Well personally, I'm just opposed to the rigidity of the twelve tone system. Even though that satirical song is about atonality, the singer makes no distinction between atonality and the twelve tone method of Schoenberg. He's a Nashville Money Manager, not a musician, so he probably doesn't even know the difference between the two.
To her credit, Fine resisted the twelve tone technique her entire career, and that's probably why Botstein decided to perform her work. If I know his taste in music, he's probably performing a piece from her tonal period. I think pretty much everyone agrees that the triadic tonality that ended with Wagner was pretty much exhausted. Schoenberg had to happen at some point, just as an experiment in a different direction, but Imho, and Fine's apparently, it was a failed experiment. Even Stravinsky's Piano Concerto resulted in an almost laughably distorted version of his music, as he struggled to maintain a part of his identity within the strictures of the twelve tone system.
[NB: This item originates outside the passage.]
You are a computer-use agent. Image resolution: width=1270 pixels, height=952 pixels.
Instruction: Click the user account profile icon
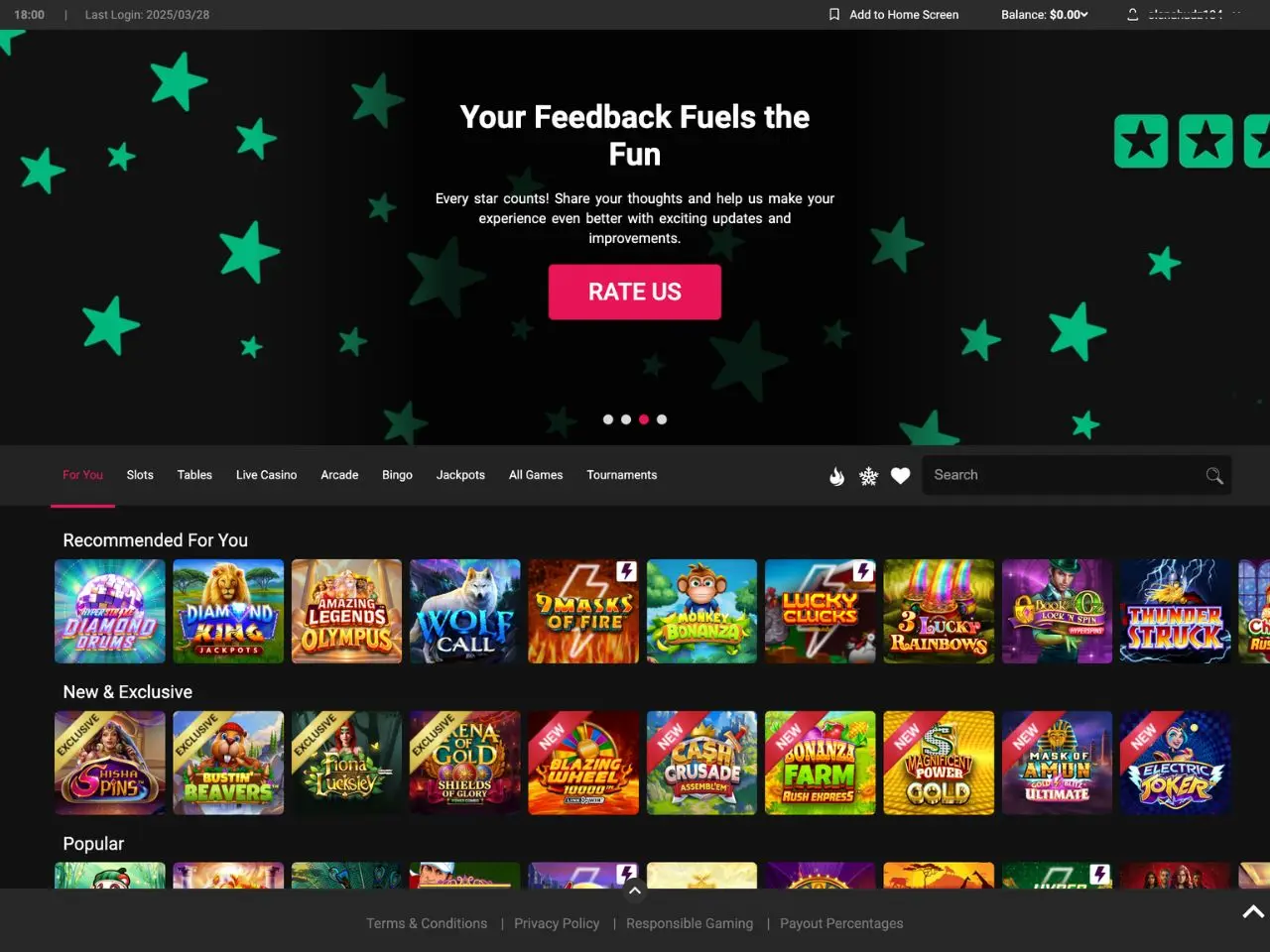click(1132, 15)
That period left him regretting his decision, and wishing he could go back to the tradition of being a "Town Musician", who just composed music for events occurring in his 'town'.
Even Gunther Schuller in that essay I quoted the last time we spoke about this said "We've emptied out the concert halls", there has to be a compromise between the twelve-tone system and tonality. As Fine describes her later period as mutating tonality, tempered atonality, and NOT composing by avoidance, she found the necessary 'compromise' Schuller spoke of.